# WORK REQUEST:
Reproduce exactly the lines from the one containing "Image resolution: width=1568 pixels, height=784" through the last line of the records below, both included. Leave out any pictures.

Dataset entries
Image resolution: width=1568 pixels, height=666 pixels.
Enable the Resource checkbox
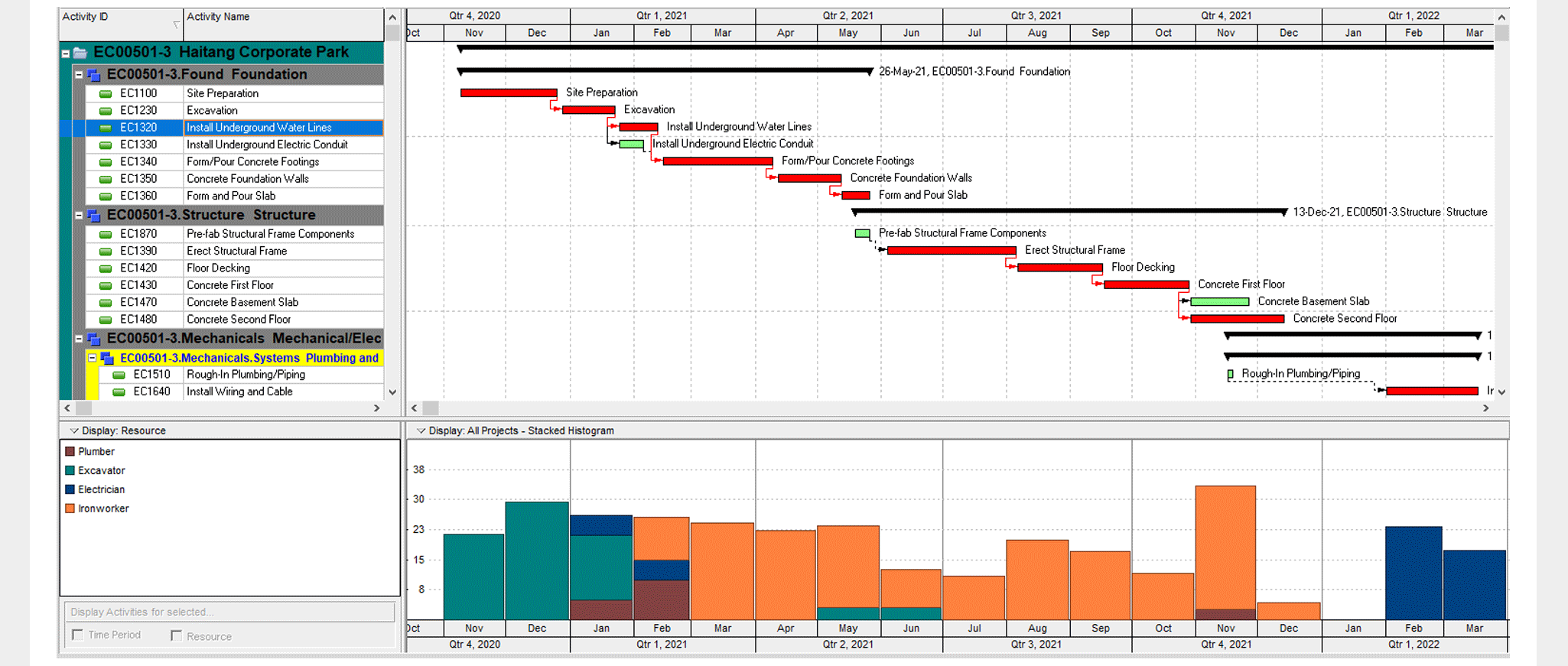pyautogui.click(x=177, y=636)
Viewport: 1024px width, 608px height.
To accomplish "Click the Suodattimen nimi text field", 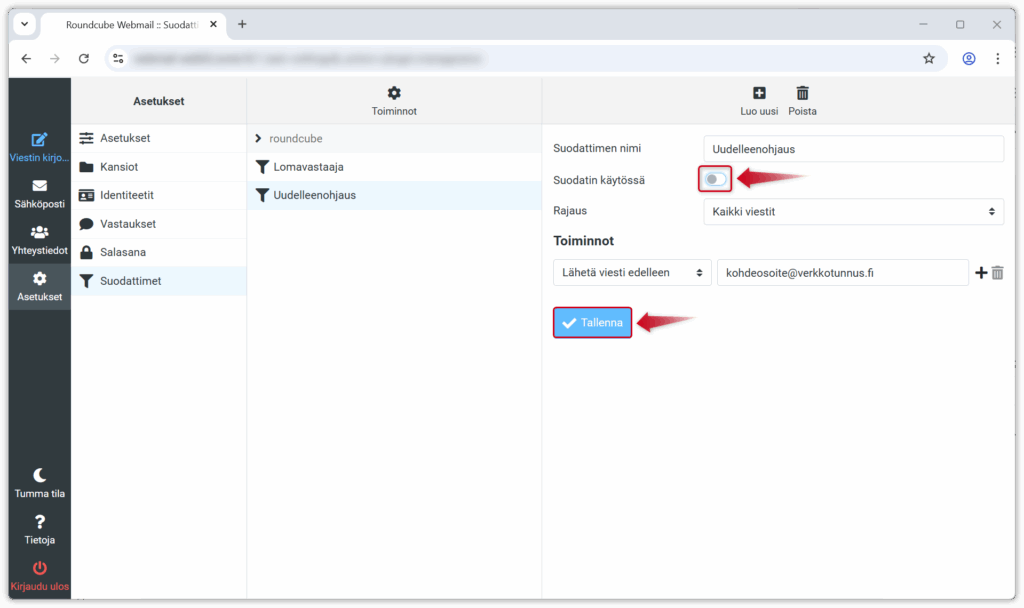I will click(853, 149).
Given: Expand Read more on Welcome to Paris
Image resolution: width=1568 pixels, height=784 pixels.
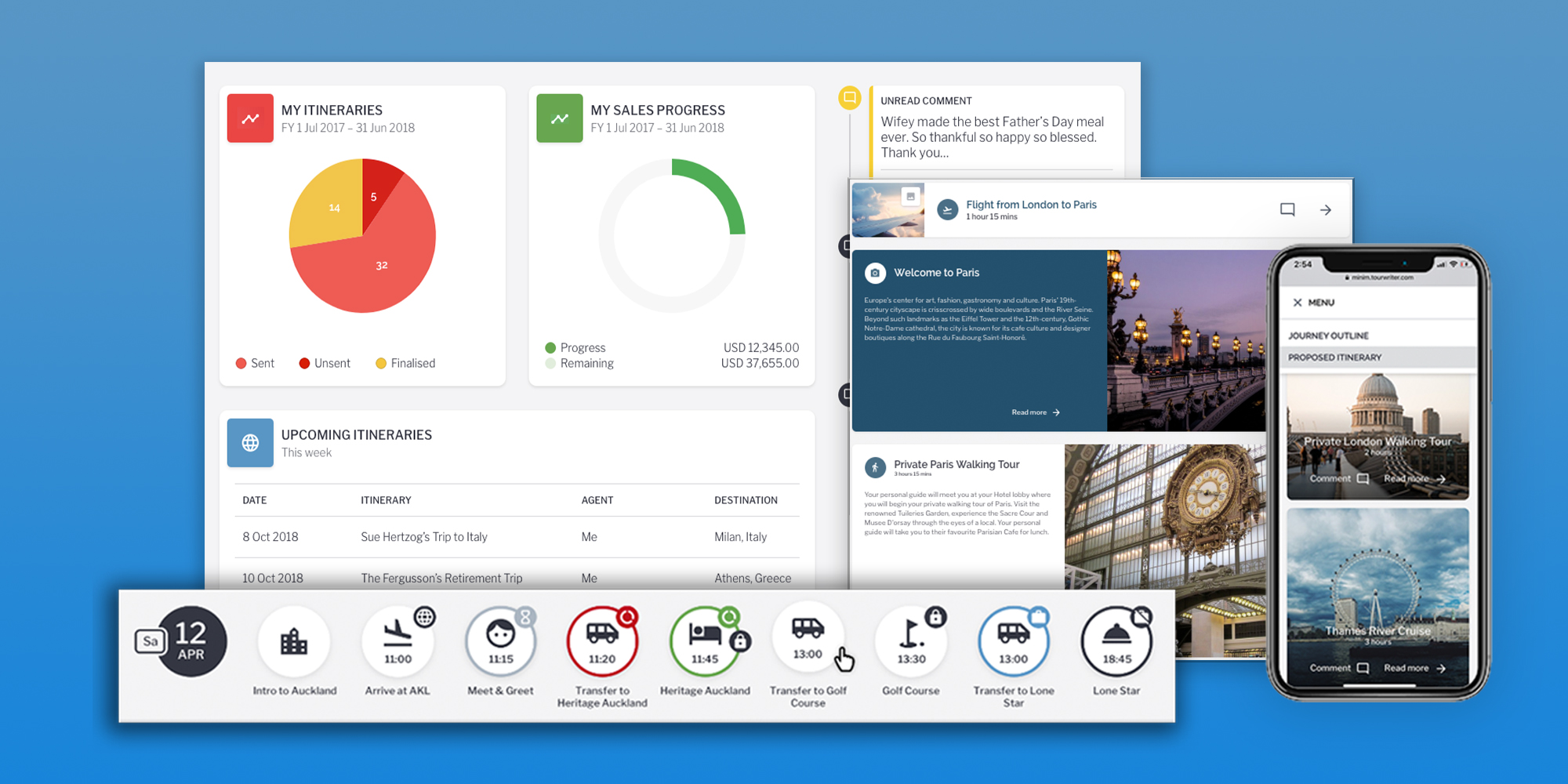Looking at the screenshot, I should tap(1035, 412).
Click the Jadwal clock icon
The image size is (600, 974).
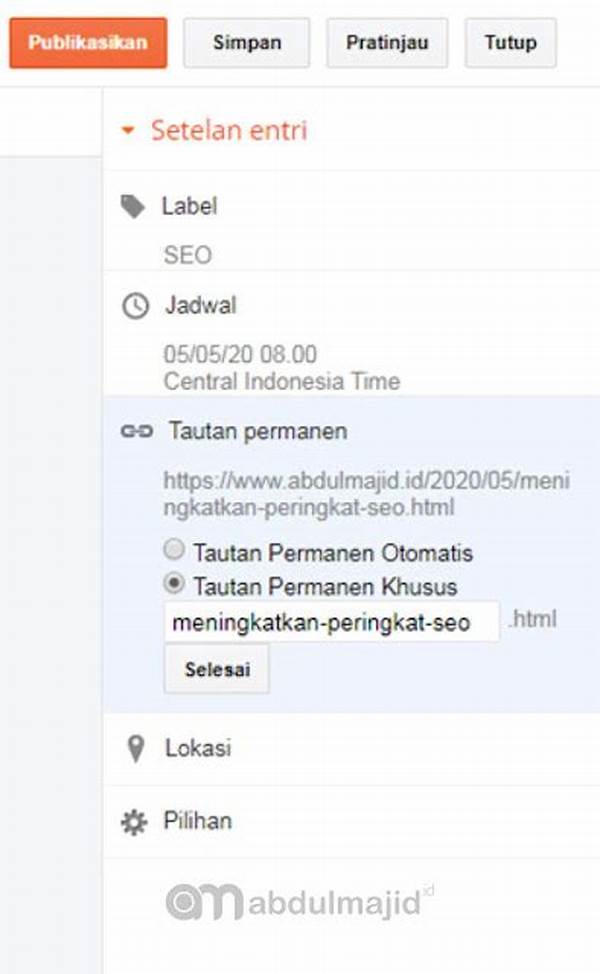[135, 306]
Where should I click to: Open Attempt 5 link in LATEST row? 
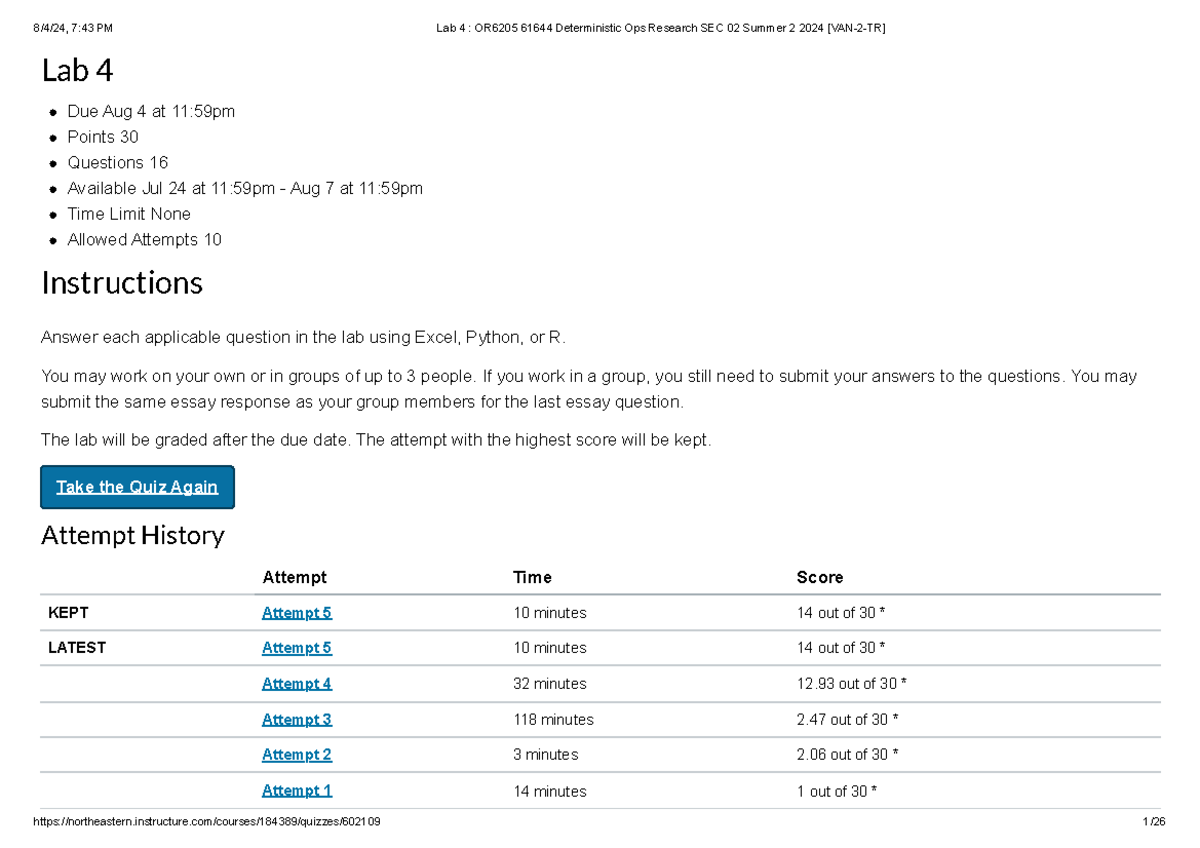(296, 648)
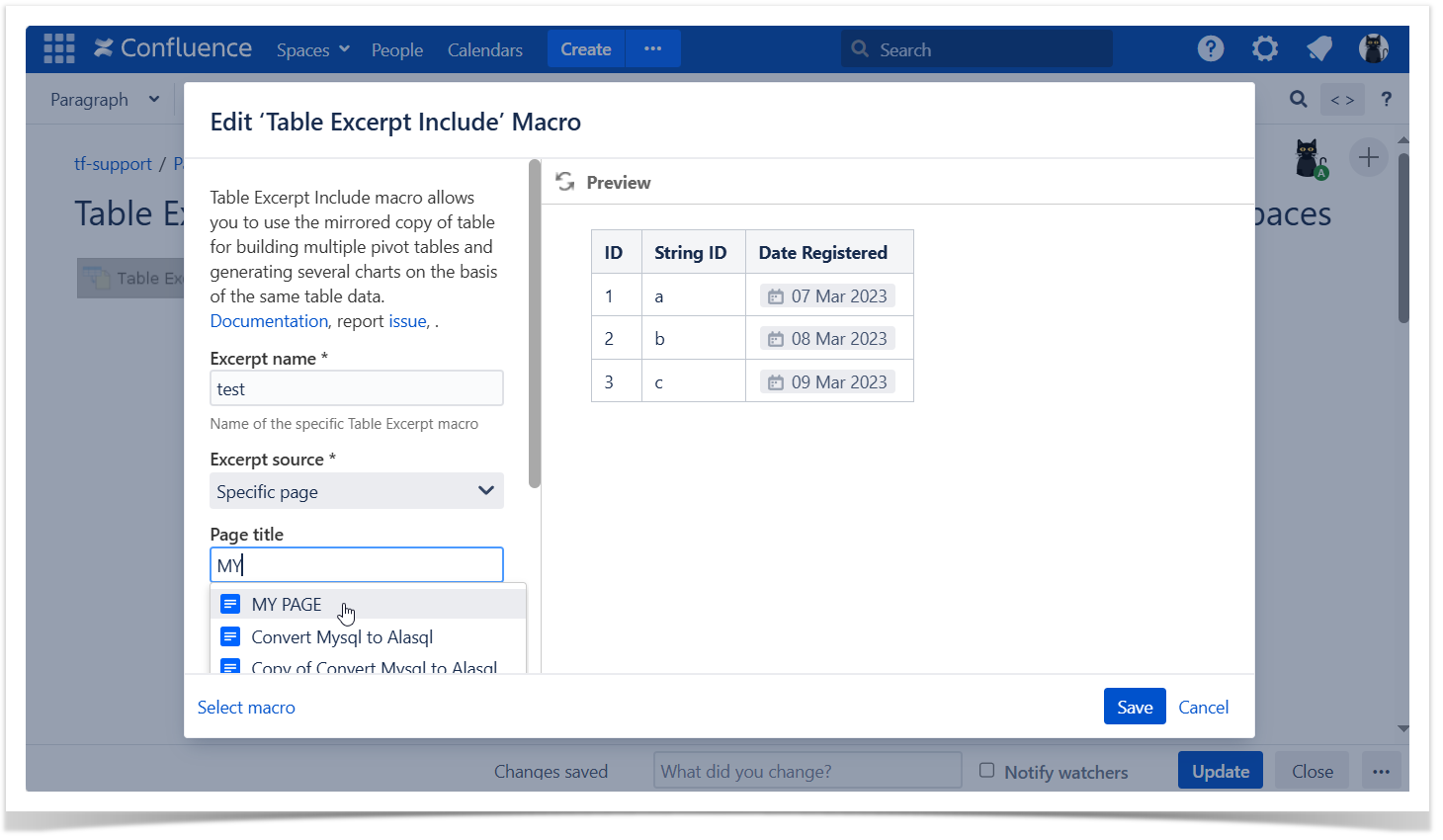Select MY PAGE from the suggestions
This screenshot has width=1443, height=840.
(x=287, y=604)
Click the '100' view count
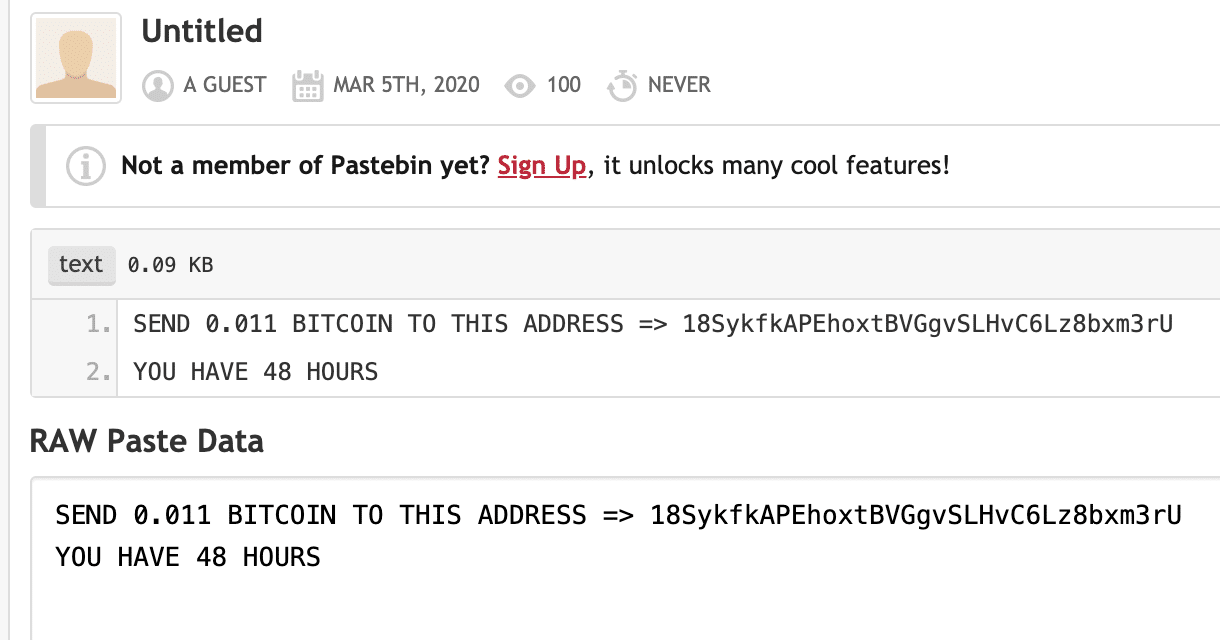Image resolution: width=1220 pixels, height=640 pixels. (564, 85)
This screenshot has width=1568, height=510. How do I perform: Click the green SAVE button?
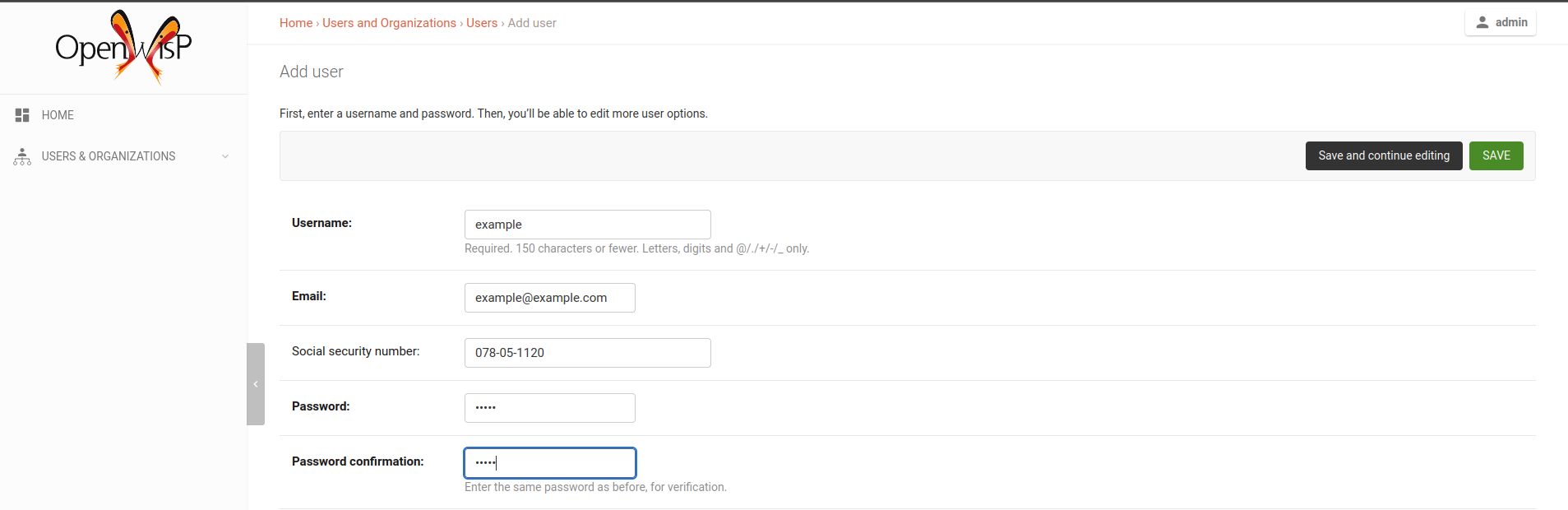1496,155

# ANSWER TO THIS TASK:
Image resolution: width=1568 pixels, height=784 pixels.
Looking at the screenshot, I should tap(1035, 412).
Click the Jadwal clock icon
The image size is (600, 974).
[135, 306]
Where should I click to: Open Attempt 5 link in LATEST row? 
(296, 648)
Select MY PAGE from the suggestions
This screenshot has width=1443, height=840.
(x=287, y=604)
Click the '100' view count
Image resolution: width=1220 pixels, height=640 pixels. (564, 85)
This screenshot has width=1568, height=510. How do I perform: Click the green SAVE button?
1496,155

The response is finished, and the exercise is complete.